**Goal of the exercise**
Apart from the images, reproduce every record word for word.

**Raw data**
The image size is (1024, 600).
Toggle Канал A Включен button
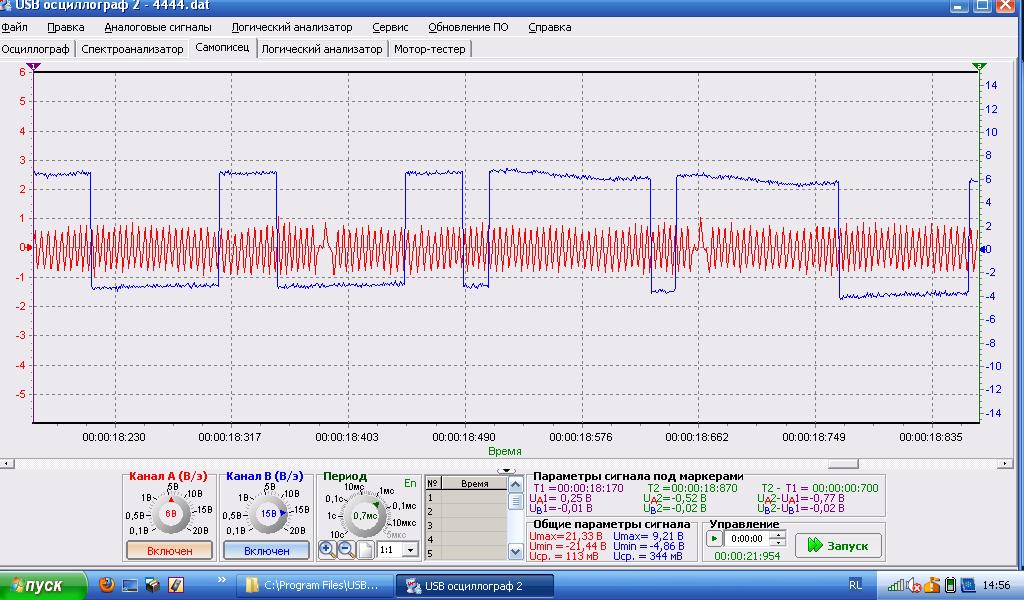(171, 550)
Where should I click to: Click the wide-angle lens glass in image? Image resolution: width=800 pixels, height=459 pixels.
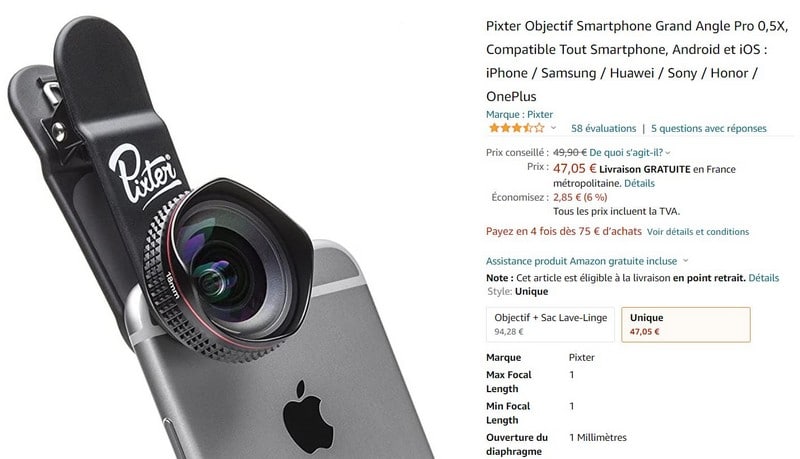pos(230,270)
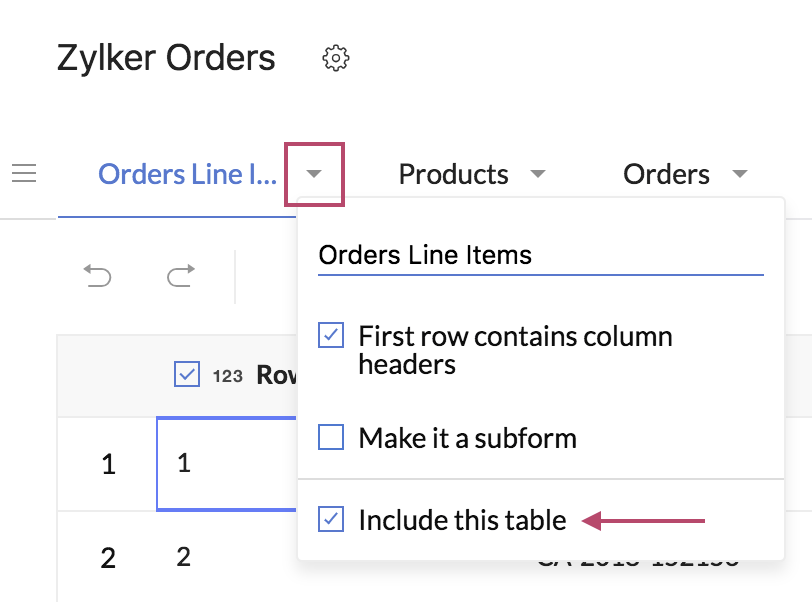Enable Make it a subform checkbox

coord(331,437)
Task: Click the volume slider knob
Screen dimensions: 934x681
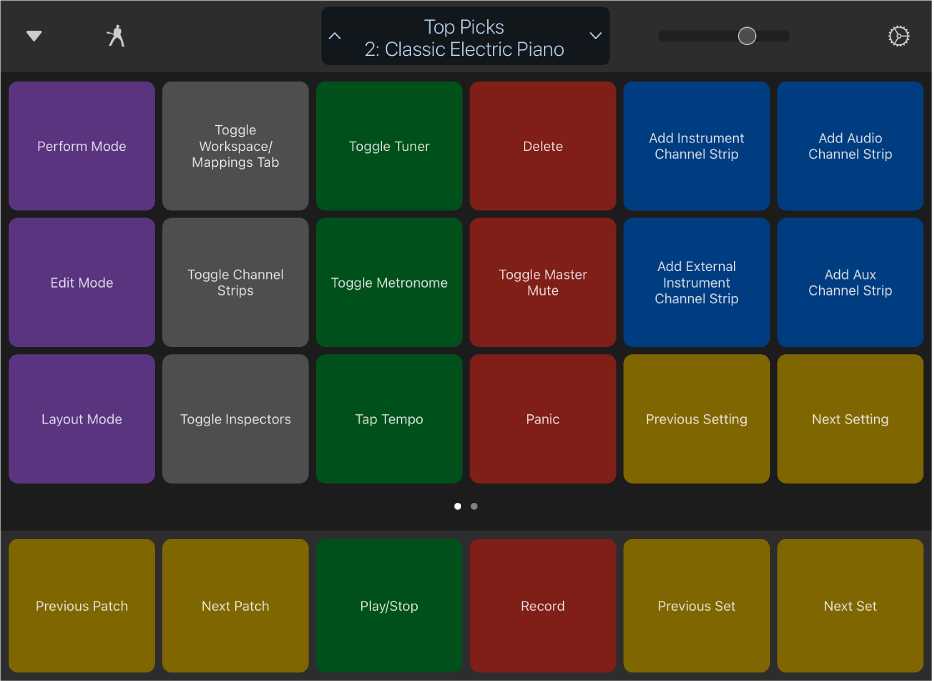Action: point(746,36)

**Final answer**
The image size is (1024, 600).
Toggle Канал A Включен button
(171, 550)
Where should I click to: Click the wide-angle lens glass in image? Image resolution: width=800 pixels, height=459 pixels.
pos(230,270)
Enable Make it a subform checkbox

coord(331,437)
Task: Click the volume slider knob
Screen dimensions: 934x681
Action: point(746,36)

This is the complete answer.